Three of the late upregulated genes encode known regulators of competence-specific transcription in S. mutans (ComS, SigX, and ComED). Consistent with a positive feedback loop mediated by XIP (Fig. 1), there was strong induction of the XIP-encoding gene comS at 100 min. The TAR initiated at comS is 8 kb long, comprising six other ORFs, one of them transcribed in the antisense direction (SMU.63). SigX, long known as part of the response to CSP in streptococci (11), is represented by a one-gene TAR upregulated by 16-fold. Finally, the comED genes are among the late genes and are part of a TAR that extends in the 3′ direction to include the transcription of comC in the antisense direction. No induction of comC in the sense direction was observed. Of the remaining 19 late-induced TARs initiated by genes transcribed in the sense direction, 12 include at least one gene known to be involved in competence; 4 encode proteins for DNA transport, 6 encode proteins for DNA recombination, 1 encodes a protein for DNA methylation, and 1 encodes a protein for autolysis (Fig. 3).
Deletion of comS abrogates the entire late response to CSP.ComR and ComS form a positive feedback circuit that enhances the synthesis of ComS and concomitantly upregulates sigX (6). Although only two copies of the complex ComR box recognition motif have been detected in the S. mutans genome, the inference that ComR acts only at those two sites has not been experimentally tested in S. mutans. To test this inference and investigate the place of ComS in the CSP response more thoroughly, transcriptome analysis of a comS deletion mutant was performed in parallel with the analysis of WT UA159 described above (Table 1; see Tables S4 and S5 in the supplemental material). During CSP treatment of the comS mutant for 100 min, none of the late-phase genes identified in the WT were upregulated, but the profile of expression seen at 10 min in the WT was closely recapitulated (Table 1). This pattern supports the inference made from previous studies of several late genes that comS is an integral link between the early response and all elements of the late response.
The single gene that was upregulated in the comS culture but not in the 10-min WT sample was SMU.926. As shown in Fig. 3, SMU.926 most probably represents a readthrough from the early gene SMU.925 (immB) rather than a distinct late-activated promoter. Similarly, the single gene upregulated in the 10-min sample but not upregulated in the ΔcomS mutant culture is SMU.1902c (bsmK).
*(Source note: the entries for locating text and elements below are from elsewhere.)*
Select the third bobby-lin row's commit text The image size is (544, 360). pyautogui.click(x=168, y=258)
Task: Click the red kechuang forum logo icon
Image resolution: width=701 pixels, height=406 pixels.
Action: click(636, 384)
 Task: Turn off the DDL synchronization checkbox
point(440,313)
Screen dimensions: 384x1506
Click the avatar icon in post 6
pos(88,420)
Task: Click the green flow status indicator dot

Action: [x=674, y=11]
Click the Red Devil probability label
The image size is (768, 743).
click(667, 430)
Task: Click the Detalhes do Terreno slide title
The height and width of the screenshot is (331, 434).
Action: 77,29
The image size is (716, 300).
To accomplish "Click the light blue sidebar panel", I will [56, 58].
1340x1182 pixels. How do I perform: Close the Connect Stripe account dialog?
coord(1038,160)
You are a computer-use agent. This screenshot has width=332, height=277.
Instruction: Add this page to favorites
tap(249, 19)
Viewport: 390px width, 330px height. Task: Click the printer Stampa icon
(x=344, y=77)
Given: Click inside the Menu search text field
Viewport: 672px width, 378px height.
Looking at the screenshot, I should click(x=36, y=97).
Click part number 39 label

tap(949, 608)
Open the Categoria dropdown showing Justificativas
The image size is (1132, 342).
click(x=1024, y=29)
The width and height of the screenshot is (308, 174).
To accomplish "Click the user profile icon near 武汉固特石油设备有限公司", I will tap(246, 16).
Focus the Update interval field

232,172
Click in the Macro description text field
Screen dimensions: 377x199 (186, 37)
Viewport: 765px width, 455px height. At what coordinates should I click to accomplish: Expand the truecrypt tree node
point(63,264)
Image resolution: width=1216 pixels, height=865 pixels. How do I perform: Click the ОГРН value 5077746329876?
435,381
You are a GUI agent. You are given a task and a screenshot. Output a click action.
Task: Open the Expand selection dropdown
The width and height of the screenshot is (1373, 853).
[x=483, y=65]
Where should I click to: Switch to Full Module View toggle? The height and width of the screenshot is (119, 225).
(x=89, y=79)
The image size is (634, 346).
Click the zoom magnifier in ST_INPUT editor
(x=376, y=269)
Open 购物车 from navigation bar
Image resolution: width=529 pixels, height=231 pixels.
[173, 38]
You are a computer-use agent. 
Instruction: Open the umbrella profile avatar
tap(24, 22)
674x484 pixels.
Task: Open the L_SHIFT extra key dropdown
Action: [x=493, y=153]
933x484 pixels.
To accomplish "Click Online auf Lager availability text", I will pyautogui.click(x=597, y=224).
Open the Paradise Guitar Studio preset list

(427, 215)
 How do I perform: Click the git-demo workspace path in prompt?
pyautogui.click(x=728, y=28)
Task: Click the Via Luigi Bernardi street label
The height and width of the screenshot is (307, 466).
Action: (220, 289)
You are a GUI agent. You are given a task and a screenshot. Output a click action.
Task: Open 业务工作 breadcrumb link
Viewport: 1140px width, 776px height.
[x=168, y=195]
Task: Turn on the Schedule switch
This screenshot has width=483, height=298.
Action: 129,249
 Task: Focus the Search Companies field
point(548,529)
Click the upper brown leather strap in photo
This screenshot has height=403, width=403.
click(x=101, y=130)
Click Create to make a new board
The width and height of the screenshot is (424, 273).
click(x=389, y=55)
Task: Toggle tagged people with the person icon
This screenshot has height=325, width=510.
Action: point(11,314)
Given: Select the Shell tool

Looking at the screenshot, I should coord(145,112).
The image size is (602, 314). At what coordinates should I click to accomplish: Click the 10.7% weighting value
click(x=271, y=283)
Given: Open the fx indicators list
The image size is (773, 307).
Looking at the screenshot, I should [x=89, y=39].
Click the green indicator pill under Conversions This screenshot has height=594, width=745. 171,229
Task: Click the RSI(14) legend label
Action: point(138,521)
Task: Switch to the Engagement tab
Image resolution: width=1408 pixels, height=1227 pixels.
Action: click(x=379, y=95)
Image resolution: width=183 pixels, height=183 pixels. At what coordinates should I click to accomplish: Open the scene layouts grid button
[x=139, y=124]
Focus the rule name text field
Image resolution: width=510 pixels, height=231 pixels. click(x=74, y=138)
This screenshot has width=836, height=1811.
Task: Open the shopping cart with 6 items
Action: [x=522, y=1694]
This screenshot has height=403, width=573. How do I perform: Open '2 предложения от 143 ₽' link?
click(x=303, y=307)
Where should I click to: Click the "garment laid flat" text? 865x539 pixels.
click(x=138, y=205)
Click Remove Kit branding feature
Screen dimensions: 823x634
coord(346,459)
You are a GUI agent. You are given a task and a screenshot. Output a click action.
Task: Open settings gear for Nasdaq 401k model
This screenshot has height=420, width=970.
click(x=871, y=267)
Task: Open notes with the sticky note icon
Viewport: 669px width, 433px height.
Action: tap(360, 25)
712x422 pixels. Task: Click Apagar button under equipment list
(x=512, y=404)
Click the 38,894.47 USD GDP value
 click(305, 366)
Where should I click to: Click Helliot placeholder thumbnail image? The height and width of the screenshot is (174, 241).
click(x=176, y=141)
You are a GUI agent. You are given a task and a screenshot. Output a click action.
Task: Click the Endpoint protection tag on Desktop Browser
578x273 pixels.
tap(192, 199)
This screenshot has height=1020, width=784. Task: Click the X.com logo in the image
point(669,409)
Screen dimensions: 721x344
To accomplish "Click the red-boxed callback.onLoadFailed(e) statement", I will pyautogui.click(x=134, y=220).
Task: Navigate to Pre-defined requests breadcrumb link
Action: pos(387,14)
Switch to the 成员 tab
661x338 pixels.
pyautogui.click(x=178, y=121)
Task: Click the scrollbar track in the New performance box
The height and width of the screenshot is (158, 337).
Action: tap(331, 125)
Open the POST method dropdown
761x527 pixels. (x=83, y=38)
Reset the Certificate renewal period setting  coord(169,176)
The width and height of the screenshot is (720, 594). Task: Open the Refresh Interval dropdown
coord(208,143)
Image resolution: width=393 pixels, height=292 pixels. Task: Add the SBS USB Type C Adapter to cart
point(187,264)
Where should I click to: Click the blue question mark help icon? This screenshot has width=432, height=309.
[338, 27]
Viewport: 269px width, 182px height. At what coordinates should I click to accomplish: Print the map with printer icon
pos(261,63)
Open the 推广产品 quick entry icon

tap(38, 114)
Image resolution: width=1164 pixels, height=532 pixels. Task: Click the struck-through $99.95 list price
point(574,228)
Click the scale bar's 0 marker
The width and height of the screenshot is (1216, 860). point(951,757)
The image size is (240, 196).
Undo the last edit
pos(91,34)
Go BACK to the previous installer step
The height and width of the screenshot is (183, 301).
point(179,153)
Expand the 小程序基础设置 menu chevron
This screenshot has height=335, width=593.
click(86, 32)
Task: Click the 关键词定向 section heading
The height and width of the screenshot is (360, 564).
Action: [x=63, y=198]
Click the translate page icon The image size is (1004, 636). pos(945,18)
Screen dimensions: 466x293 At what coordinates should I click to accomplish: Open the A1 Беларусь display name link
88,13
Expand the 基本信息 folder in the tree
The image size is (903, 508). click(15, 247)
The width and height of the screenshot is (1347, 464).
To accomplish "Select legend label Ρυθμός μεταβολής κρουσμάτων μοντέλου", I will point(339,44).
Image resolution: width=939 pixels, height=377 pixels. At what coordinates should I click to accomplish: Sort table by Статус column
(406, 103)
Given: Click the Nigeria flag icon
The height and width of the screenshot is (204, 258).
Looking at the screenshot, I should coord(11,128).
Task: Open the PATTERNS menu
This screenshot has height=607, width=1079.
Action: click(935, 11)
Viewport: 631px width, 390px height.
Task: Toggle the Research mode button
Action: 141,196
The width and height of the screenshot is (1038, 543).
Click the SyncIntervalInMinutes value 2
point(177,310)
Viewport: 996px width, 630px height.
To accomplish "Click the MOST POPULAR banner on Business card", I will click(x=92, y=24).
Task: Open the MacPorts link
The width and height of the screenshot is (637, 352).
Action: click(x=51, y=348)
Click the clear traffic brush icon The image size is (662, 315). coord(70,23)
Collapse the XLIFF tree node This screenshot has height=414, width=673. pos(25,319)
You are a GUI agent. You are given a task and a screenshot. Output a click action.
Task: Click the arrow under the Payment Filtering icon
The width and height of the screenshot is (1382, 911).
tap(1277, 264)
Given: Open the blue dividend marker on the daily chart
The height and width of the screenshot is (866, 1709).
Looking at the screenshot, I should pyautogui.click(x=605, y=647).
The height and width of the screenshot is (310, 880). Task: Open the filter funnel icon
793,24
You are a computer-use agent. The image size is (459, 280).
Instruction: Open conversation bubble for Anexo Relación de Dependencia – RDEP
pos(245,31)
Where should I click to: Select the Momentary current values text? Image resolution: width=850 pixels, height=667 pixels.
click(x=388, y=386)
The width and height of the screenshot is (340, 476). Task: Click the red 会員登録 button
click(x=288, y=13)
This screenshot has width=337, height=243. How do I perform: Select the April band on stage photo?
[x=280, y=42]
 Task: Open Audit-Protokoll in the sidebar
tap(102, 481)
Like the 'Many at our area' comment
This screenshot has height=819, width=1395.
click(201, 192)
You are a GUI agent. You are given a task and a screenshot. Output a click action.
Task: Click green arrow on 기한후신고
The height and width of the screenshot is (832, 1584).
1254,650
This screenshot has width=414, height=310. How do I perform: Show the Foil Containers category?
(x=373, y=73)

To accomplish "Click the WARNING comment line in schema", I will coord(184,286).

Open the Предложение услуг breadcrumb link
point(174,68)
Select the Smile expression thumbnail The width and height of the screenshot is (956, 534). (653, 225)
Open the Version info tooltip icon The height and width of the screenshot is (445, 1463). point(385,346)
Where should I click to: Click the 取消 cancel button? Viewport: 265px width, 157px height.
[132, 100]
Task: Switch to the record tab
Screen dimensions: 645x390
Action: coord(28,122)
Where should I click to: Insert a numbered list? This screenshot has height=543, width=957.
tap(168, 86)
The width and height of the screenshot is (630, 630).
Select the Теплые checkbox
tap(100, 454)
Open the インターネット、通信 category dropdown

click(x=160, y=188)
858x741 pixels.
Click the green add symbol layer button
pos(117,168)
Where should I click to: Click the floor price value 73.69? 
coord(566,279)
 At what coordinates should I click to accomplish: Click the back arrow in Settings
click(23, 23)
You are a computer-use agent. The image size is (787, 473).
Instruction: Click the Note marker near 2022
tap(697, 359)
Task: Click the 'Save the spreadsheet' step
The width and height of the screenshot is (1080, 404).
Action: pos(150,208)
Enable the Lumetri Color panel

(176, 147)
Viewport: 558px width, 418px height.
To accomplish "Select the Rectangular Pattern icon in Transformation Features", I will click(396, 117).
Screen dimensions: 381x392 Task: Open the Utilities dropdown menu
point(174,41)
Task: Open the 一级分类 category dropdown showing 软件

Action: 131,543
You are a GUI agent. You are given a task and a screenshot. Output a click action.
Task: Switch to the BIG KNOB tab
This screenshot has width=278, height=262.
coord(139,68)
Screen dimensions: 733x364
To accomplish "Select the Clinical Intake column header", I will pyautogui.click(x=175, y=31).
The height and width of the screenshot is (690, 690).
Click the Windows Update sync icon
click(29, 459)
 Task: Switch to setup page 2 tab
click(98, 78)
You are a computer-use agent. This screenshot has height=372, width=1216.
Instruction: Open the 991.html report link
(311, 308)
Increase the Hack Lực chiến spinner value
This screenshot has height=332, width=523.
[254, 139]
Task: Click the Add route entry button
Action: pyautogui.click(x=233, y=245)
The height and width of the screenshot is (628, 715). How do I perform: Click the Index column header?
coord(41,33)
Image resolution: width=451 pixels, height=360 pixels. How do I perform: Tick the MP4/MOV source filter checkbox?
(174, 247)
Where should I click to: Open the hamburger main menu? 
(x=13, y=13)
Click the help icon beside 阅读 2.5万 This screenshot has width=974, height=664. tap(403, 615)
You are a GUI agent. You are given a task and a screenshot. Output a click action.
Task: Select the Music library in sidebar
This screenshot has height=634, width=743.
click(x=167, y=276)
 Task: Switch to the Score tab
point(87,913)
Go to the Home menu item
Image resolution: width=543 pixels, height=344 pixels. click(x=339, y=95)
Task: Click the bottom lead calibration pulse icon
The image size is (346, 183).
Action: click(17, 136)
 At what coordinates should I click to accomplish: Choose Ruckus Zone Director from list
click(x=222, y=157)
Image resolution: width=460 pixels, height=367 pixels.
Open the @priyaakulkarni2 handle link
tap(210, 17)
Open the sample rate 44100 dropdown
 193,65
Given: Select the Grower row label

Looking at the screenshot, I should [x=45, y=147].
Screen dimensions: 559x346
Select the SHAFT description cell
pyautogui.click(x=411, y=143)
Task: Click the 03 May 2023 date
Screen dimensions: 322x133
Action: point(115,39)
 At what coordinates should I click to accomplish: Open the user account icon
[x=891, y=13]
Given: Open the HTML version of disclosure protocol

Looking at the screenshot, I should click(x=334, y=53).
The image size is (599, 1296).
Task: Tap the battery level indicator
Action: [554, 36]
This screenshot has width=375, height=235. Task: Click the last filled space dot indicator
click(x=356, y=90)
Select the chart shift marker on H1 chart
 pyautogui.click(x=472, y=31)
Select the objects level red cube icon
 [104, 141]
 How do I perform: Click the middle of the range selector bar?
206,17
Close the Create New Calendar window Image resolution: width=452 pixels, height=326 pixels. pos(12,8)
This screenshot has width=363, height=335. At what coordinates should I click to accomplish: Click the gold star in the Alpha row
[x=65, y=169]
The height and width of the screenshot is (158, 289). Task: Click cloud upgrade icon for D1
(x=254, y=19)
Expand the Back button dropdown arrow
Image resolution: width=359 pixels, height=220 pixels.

This had the lowest degree of upregulation (2.1-fold) among the early genes and is located at the 3′ end of a long TAR extending from the early gene cipB, which was induced by 16-fold, again indicating a possible readthrough past a cryptic terminator site. In fact, the transcripts at all four early loci extended across predicted terminators and operon borders, indicating readthrough as a result of strong activation or incorrect terminator predictions.
Assignment of regulon members.For a comprehensive identification of the members of each of the three principal competence regulons, we combined information on the temporal responses to CSP and on the effect of comS deletion described above with a thorough analysis of the transcriptome map in the vicinity of conserved sequences recognized by ComE, ComR, and SigX (Table 1; Fig. 3 to 5). We then compared this information with the transcriptome data from five previous surveys investigating competence in S. mutans to search for conserved responses (Fig. 6). Two of the transcriptomes compared long exposure times (120 min) of strain UA159 to CSP with nontreated samples (15, 28); the third transcriptome was also for strain UA159, but the comparison was between the WT and a CSP response-defective cipB mutant also exposed to CSP for 120 min (32); the fourth one was for strain UA140 comparing the WT to an hdrR overexpression strain that shows induction of late competence genes in the absence of CSP supplementation (39); and the fifth one used short (up to 30 min) exposure of UA159 to CSP or XIP in a defined medium in which CSP responses are not linked to competence (27).
The ComE regulon.To delimit the ComE regulon, we first compared the transcriptome profiles of the early response of the WT to CSP and of the comS mutant exposed for 100 min to CSP, as illustrated in Fig. 4A and B. The expression pattern at 10 min is expected to reveal the immediate response of genes transcribed via ComE activation, before regulons dependent on ComR are upregulated, whereas data from the late response of a comS mutant, in which downstream regulons remain silent because of a lack of the linking XIP peptide, would potentially reveal direct targets of ComE with a slower response, as well as other downstream regulons independent of the ComR-ComS link. We found near identity between the early response in the WT and the late response in the comS mutant. All four early-induced TARs initiated at nlmA, nlmD, immB, and cipB are preceded by the direct repeat (DR) identified previously as a putative ComE binding site required for CSP-dependent bacteriocin expression (18) and subsequently identified (40) as a tight binding site for purified ComE protein (Fig. 4 and 5). Other DR sites that bind purified ComE have been suggested to be functional, but they appeared to be nonfunctional under the conditions examined here, including the sites distal to bsmB (SMU.1906), comC (sense direction), and cslAB (Fig. 5A). The results indicate that all of the targets of ComE respond immediately to CSP and establish for the first time that ComE has no additional targets activated at late times independent of the ComR-ComS link.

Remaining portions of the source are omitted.